O que é QLED / Quantum Dot
Em primeiro lugar, é importante entender que QLED e a tecnologia de pontos quânticos são, essencialmente, a mesma coisa. A imagem é formada exatamente da mesma forma que nas telas LCD/LED tradicionais — as TVs QLED são apenas uma versão aprimorada das TVs LED.
Todos estamos familiarizados com o modelo de cores RGB, que consiste em vermelho, verde e azul. Ao combinar essas três cores primárias em diferentes proporções, é possível reproduzir praticamente qualquer cor.
Existem vários tipos de telas QLED, dependendo da tecnologia utilizada pelo fabricante. Em telas mais caras, os próprios pixels incorporam materiais de pontos quânticos, enquanto em modelos mais acessíveis é usada uma camada adicional de pontos quânticos dentro da tela. Por isso, as TVs QLED estão disponíveis em uma ampla faixa de preços, desde modelos econômicos até TVs topo de linha.
A imagem em si ainda é gerada usando a tecnologia LCD padrão. Quando uma determinada tensão é aplicada, os pixels mudam seu estado, permitindo a passagem de uma quantidade controlada de luz. Graças à alta seletividade de cores e à baixa atenuação de luz proporcionadas pelos materiais de pontos quânticos, a imagem resultante é mais brilhante, mais vibrante e com melhor contraste em comparação com telas LED convencionais.
Devo me preocupar com o burn-in em QLED?
Na realidade, TVs LED, incluindo os modelos QLED, não são suscetíveis a burn-in. Diferente das telas OLED, seus pixels não emitem luz por conta própria — eles apenas regulam a quantidade de luz que passa pelo painel LCD. Como resultado, não há nada na tela que possa sofrer burn-in permanente.
Quando as TVs QLED foram lançadas, os fabricantes usaram isso como vantagem de marketing. Por exemplo, a Samsung promovia suas TVs QLED com uma garantia de 10 anos contra burn-in de tela. Na prática, esse tipo de problema nunca foi real, já que telas LCD são naturalmente resistentes ao burn-in. Um problema muito mais provável ao longo do tempo é a falha da retroiluminação LED, o que é um tipo de defeito completamente diferente e não tem relação com burn-in.

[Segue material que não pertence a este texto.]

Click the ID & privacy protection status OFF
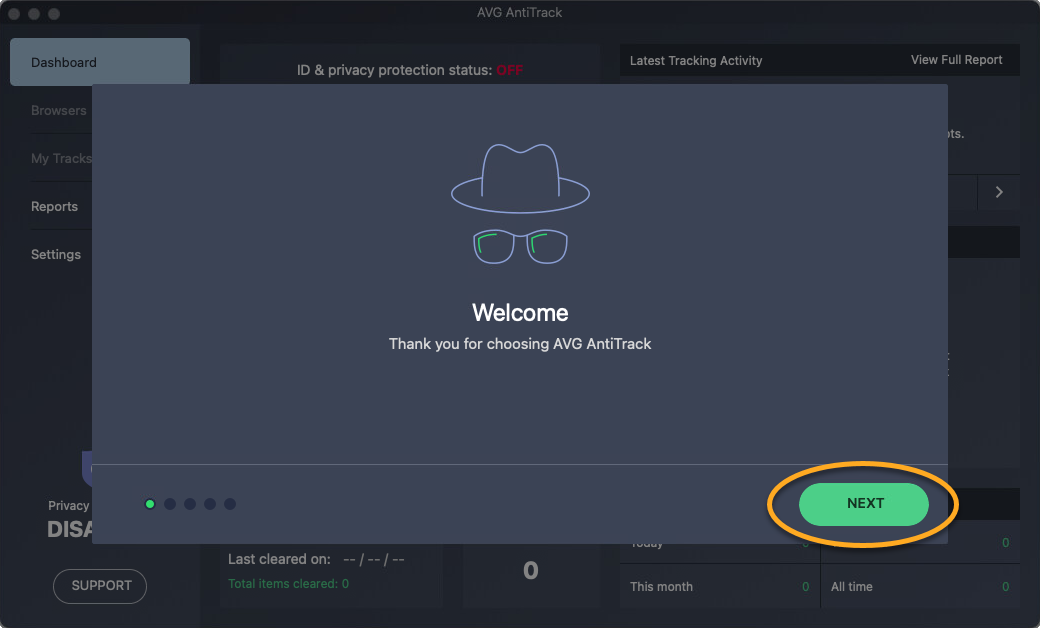Image resolution: width=1040 pixels, height=628 pixels. pyautogui.click(x=509, y=70)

À medida que os consumidores passaram a entender melhor como a tecnologia QLED funciona e as TVs QLED se tornaram produtos de massa, essas campanhas de marketing desapareceram gradualmente. Essa mudança aconteceu de forma discreta e passou despercebida pela maioria dos compradores.
Qual é a vida útil de uma TV QLED?
A vida útil típica de uma TV Samsung QLED é de cerca de 7 a 10 anos. Na maioria dos casos, as TVs falham devido a vários problemas de hardware que não estão diretamente relacionados ao próprio painel da tela. Um dos problemas mais comuns é a falha da retroiluminação LED, embora sua probabilidade dependa muito da qualidade geral de construção do painel. Com o tempo, também podem surgir defeitos de pixels, conhecidos como “pixels mortos”, que deixam de funcionar completamente ou ficam presos em um estado fixo e não respondem mais aos sinais elétricos.
No entanto, falhas relacionadas à tela raramente são o principal motivo para substituir uma TV. Com mais frequência, modelos antigos se tornam obsoletos porque deixam de receber atualizações do sistema operacional. Quando o suporte de software termina, alguns serviços de streaming e aplicativos podem parar de funcionar ou perder compatibilidade, levando os usuários a comprar uma nova TV, mesmo que a tela ainda funcione perfeitamente.